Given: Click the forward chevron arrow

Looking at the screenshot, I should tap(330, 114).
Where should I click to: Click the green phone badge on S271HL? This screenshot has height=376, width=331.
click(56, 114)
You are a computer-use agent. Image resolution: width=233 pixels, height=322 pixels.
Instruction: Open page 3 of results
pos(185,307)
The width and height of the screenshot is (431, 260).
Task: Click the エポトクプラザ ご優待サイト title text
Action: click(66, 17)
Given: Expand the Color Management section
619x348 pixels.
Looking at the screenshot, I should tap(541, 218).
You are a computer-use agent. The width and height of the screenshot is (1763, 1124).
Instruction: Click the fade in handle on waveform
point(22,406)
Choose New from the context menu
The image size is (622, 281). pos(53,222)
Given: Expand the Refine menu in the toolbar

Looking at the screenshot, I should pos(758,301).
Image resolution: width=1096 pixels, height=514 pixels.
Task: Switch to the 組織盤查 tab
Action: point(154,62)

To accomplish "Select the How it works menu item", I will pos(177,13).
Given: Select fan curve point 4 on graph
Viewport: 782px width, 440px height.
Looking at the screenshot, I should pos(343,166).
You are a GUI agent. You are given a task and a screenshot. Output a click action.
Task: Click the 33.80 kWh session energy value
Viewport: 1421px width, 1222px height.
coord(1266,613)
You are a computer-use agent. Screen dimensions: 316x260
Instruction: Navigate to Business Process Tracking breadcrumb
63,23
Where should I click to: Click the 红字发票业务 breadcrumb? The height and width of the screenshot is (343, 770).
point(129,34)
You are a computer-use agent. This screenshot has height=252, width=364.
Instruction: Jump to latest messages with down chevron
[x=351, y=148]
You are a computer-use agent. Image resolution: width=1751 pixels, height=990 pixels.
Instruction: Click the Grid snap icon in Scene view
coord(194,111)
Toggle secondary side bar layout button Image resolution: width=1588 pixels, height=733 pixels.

**TASK PROMPT:** Nothing in the data may differ; print all of it exactly as written.

**ANSWER TO THIS TASK:**
Given: Click the forward chevron arrow

Looking at the screenshot, I should tap(330, 114).
Where should I click to: Click the green phone badge on S271HL? This screenshot has height=376, width=331.
click(56, 114)
You are a computer-use agent. Image resolution: width=233 pixels, height=322 pixels.
Instruction: Open page 3 of results
pos(185,307)
The width and height of the screenshot is (431, 260).
Task: Click the エポトクプラザ ご優待サイト title text
Action: click(66, 17)
Given: Expand the Color Management section
619x348 pixels.
Looking at the screenshot, I should tap(541, 218).
You are a computer-use agent. The width and height of the screenshot is (1763, 1124).
Instruction: Click the fade in handle on waveform
point(22,406)
Choose New from the context menu
The image size is (622, 281). pos(53,222)
Given: Expand the Refine menu in the toolbar

Looking at the screenshot, I should pos(758,301).
Image resolution: width=1096 pixels, height=514 pixels.
Task: Switch to the 組織盤查 tab
Action: point(154,62)

To accomplish "Select the How it works menu item", I will pos(177,13).
Given: Select fan curve point 4 on graph
Viewport: 782px width, 440px height.
Looking at the screenshot, I should pos(343,166).
You are a GUI agent. You are given a task and a screenshot. Output a click action.
Task: Click the 33.80 kWh session energy value
Viewport: 1421px width, 1222px height.
coord(1266,613)
You are a computer-use agent. Screen dimensions: 316x260
Instruction: Navigate to Business Process Tracking breadcrumb
63,23
Where should I click to: Click the 红字发票业务 breadcrumb? The height and width of the screenshot is (343, 770).
point(129,34)
You are a computer-use agent. This screenshot has height=252, width=364.
Instruction: Jump to latest messages with down chevron
[x=351, y=148]
You are a computer-use agent. Image resolution: width=1751 pixels, height=990 pixels.
Instruction: Click the Grid snap icon in Scene view
coord(194,111)
Toggle secondary side bar layout button Image resolution: width=1588 pixels, height=733 pixels.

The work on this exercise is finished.